I was also learning English with more intensity than ever before. I had paper flashcards—experimenting with individual words on each card versus whole sentences for context. I watched Breakfast at Tiffany’s more than twenty times. Training Day with Denzel Washington around five. This was before streaming, before Napster. I was reading The Economist cover to cover, learning the language of argument and evidence at the same time. My programme required two foreign languages, so I picked up Italian too. The reading never stopped—it just changed medium.

Narrative fiction

A confession: given everything I’ve read and everything I try to absorb, and given that it is not possible for me to read everything before I die—not everything worth reading, not even everything I know I would consider worth reading—I should admit that I only watched Hunter × Hunter and Hikaru no Go. I didn’t read them. Still, I want to pause and say what makes them extraordinary.

Hunter × Hunter is infectiously optimistic. I intuitively loved that quality and only later understood why, when I read Martin Seligman’s Authentic Happiness and Flourish. The main character, Gon, starts as a blank slate of sorts—a kid who grew up in the countryside, running around with not overly restrictive oversight from his aunt, understanding nature more than people. His father left him. But Gon wasn’t angry about it, the way everyone would be. And he didn’t let it defeat him. There is a line—I think from a Woody Harrelson film—that every challenge either defines you, strengthens you, or defeats you. Gon let it do the first two, in the most positive way possible. He set out to be worthy. Not to prove something to his father. To become the best version of himself.

And that is something I have always intuitively felt was my goal. I want to be the best person I can be. I want to grab from life as much as I can.
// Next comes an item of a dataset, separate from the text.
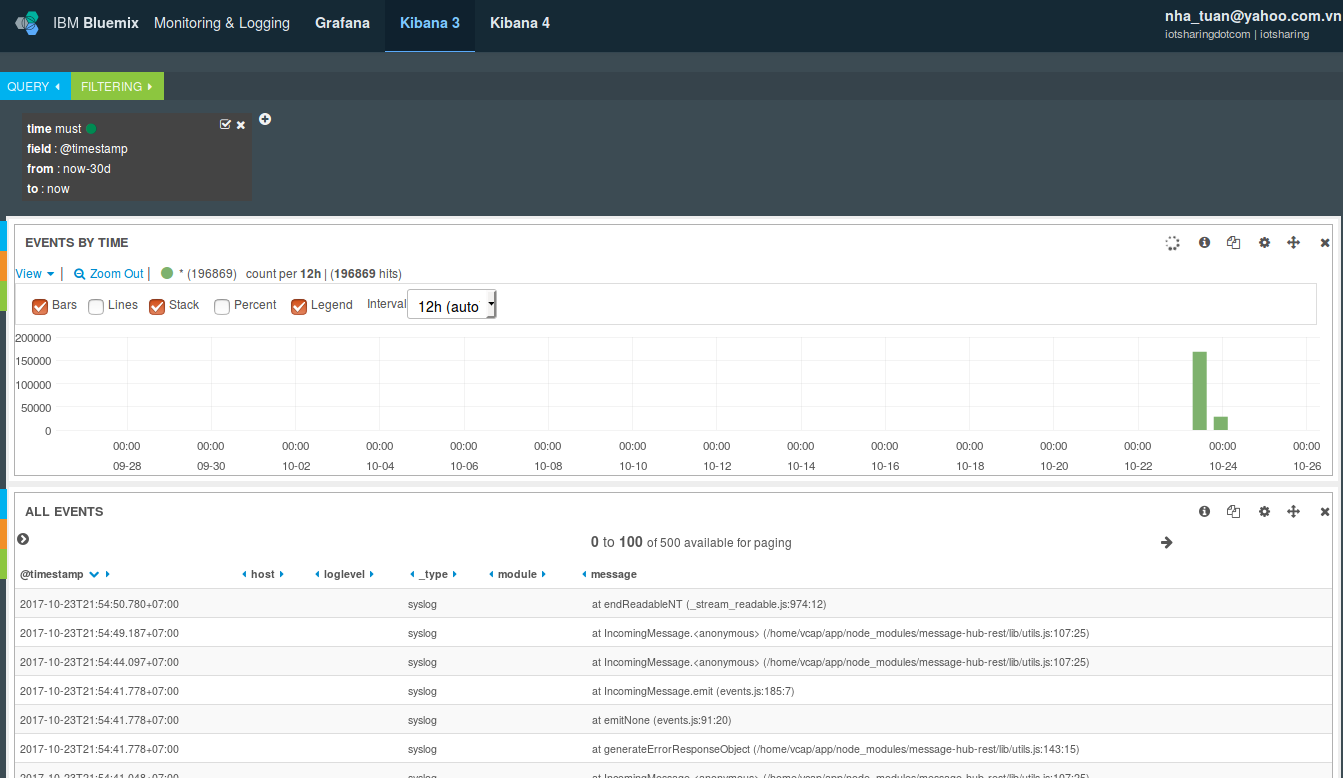Click the info icon on EVENTS BY TIME panel

point(1204,242)
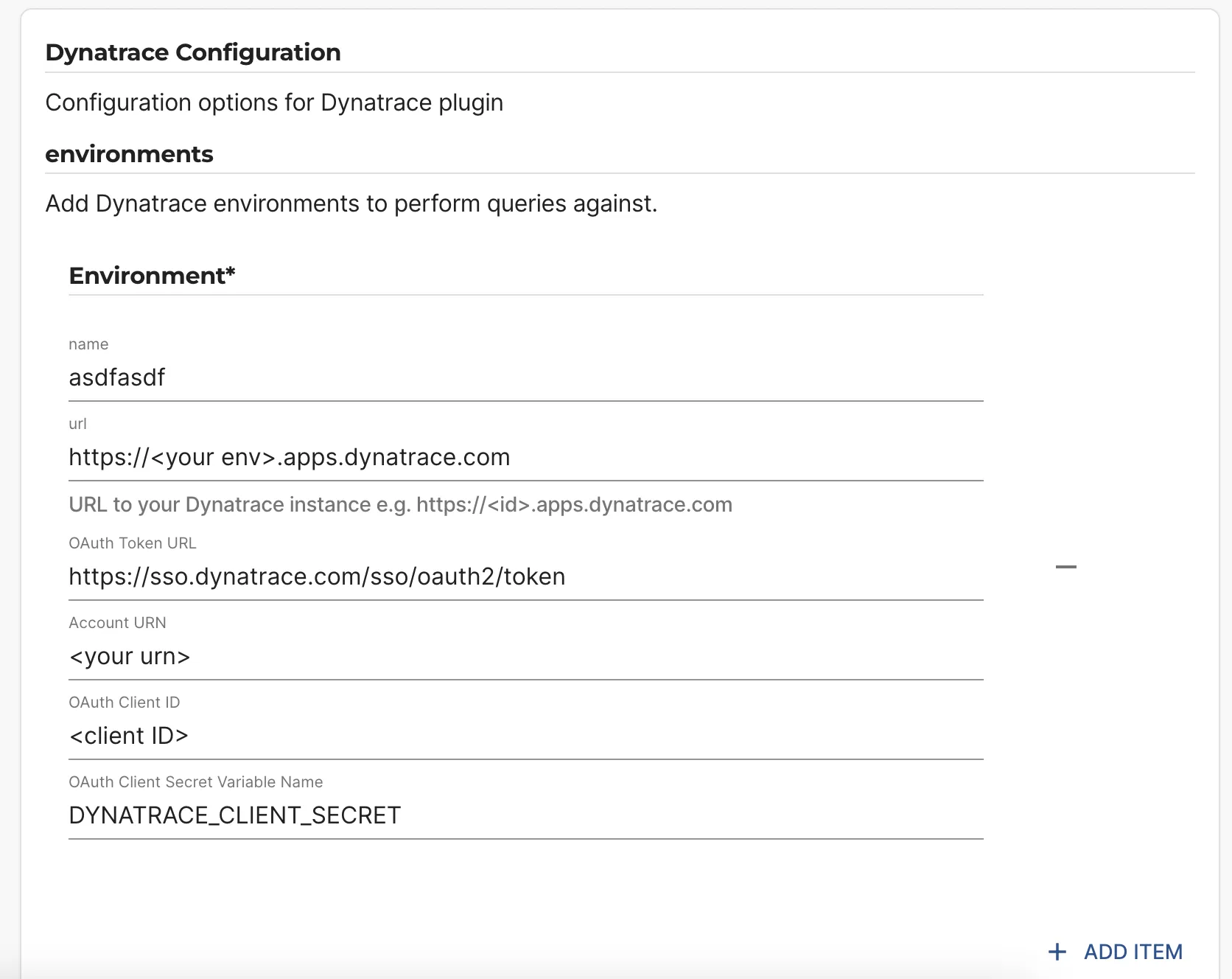Remove the environment item with minus icon
This screenshot has height=979, width=1232.
(1065, 567)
It’s not moral superiority. It’s greed. I love life and I want the most of it. But I don’t want to have things so much as be things. That’s the object of my greed. I want to know things, learn things, try things, taste things, consider things, do things, analyze things. I want to grab life and absorb it with maximum fullness. I am haunted by the possibility that I would leave something on the table—that there are great people I wouldn’t meet, great things I wouldn’t do, great books I wouldn’t read before I die. It gives me a sense of urgency. Impatience.

Hikaru no Go introduced me to the Japanese game of Go and to the idea that mastery is a lifelong pursuit with no ceiling. It captures something rare: the emotional texture of getting better at something difficult, the loneliness of improvement, and the quiet joy of understanding a position that was opaque to you a year ago.

Food & science

Harold McGee’s On Food and Cooking changed how I think about the kitchen—not as a place of recipes but as a laboratory of chemical reactions. Kenji López-Alt’s The Food Lab took that scientific mindset and made it practical. Samin Nosrat’s Salt Fat Acid Heat gave me the framework: four variables that explain almost everything.

Giulia Enders’ Gut started me down the fermentation path. William Davis’s Super Gut and the Sonnenburgs’ The Good Gut deepened it. Sandor Katz’s The Art of Fermentation is the bible. Ken Forkish’s Flour Water Salt Yeast taught me that the best bread requires the least intervention—just time and attention.

Marion Nestle’s Food Politics and What to Eat, and Michael Pollan’s In Defense of Food and The Omnivore’s Dilemma, gave me the systems view: food is not just chemistry, it is policy, economics, and power.

Tennis

Christopher Clarey’s The Master is the definitive portrait of Roger Federer—not just as a player but as a mind. Rafael Nadal’s Rafa is the other side: what it takes to compete when you believe the other person is more talented than you. Between the two books, you get the full spectrum of what elite performance looks like.

To be continued

This page will grow. I am always reading something.